Le Tour de Maurice cycliste, de mercredi à dimanche dernier, a vu la victoire du Sud-Africain Willie Smit (Team Computer Smith), qui a devancé le Français Sylvain Georges (UCRH-Engen). Si on dénote une grosse hausse dans la qualité du Tour, de l’organisation au niveau des coureurs présents, par contre, il y a eu quelques petits manquements que les organisateurs devraient revoir pour l’année prochaine.
Que pourrait-on reprocher à l’organisation ? Il y a eu, lors de la quatrième étape, une mauvaise gestion de l’arrivée. Des véhicules aux alentours de la ligne d’arrivée, dégagés in extremis, ont un peu pourri ce qui aurait pu être une arrivée massive. Pourtant, les marshalls et les motards de la force policière avaient abattu jusque-là un bon travail. Il a fallu cette arrivée à Beau Vallon pour soulever divers commentaires.
Mais il est un fait que le Tour a pris une nouvelle dimension cette année, avec l’introduction de deux nouveaux maillots distinctifs. Signes de renouveau ? Oui. Les sponsors ont répondu à l’appel de l’organisation. Sadia et la Mauritius Tourism Promotion Authority (MTPA) ont récupéré les maillots du classement vétérans et régional respectivement.

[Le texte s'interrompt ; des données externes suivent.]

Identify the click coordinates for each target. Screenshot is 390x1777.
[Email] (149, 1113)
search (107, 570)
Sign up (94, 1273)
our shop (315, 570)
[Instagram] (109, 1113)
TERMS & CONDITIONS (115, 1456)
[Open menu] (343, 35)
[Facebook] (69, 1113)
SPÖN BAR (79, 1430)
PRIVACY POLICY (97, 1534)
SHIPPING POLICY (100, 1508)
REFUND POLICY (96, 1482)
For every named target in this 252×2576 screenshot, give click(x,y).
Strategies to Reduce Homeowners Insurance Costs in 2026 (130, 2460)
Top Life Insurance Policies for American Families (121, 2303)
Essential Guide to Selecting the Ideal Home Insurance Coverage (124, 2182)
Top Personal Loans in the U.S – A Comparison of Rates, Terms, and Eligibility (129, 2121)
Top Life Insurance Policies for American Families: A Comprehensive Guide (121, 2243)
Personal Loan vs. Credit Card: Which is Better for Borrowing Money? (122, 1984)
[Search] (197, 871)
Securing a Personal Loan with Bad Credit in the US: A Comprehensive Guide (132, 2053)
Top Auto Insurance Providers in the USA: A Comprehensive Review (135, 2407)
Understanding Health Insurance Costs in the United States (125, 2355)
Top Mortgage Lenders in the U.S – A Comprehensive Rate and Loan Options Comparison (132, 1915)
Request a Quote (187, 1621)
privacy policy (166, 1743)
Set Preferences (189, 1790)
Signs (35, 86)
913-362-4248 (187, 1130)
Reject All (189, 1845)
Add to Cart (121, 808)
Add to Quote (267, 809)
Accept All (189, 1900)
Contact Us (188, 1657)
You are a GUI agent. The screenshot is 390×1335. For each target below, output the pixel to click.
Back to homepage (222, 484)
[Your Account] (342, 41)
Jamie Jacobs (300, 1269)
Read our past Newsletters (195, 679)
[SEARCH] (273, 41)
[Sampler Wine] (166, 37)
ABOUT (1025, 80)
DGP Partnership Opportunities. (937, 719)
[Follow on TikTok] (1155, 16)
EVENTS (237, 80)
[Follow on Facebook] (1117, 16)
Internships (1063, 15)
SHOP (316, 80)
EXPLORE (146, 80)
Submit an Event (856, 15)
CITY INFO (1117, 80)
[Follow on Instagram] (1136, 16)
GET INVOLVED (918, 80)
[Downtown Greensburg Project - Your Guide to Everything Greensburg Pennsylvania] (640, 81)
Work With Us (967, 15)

Une démarche qui s’inscrit dans une logique d’expansion du Tour, que la Fédération mauricienne de cyclisme (FMC) veut imposer dans le giron. « Le Tour de Maurice fait partie du patrimoine de la fédération », avait déclaré Lawrence Wong, président de la FMC, lors de la présentation de l’événement dans les locaux de la MTPA. Une expansion qui verra peut-être le Tour s’exporter en Afrique, même si, pour l’instant, il se voit cantonné à n’être qu’une épreuve regroupant des coureurs de niveau régional.
Sauf qu’il y a quelques conditions qui doivent impérativement être réunies pour briguer une place sur l’Africa Tour. En premier lieu, un barème de prix qui tourne au minimum autour de Rs 300 000. Le pari est donc pris. Puis, l’Africa Tour étant une épreuve regroupant des professionnels, les routes doivent impérativement être fermées à la circulation. Une situation sur lesquelles devront travailler les organisateurs s’ils veulent passer ce cap.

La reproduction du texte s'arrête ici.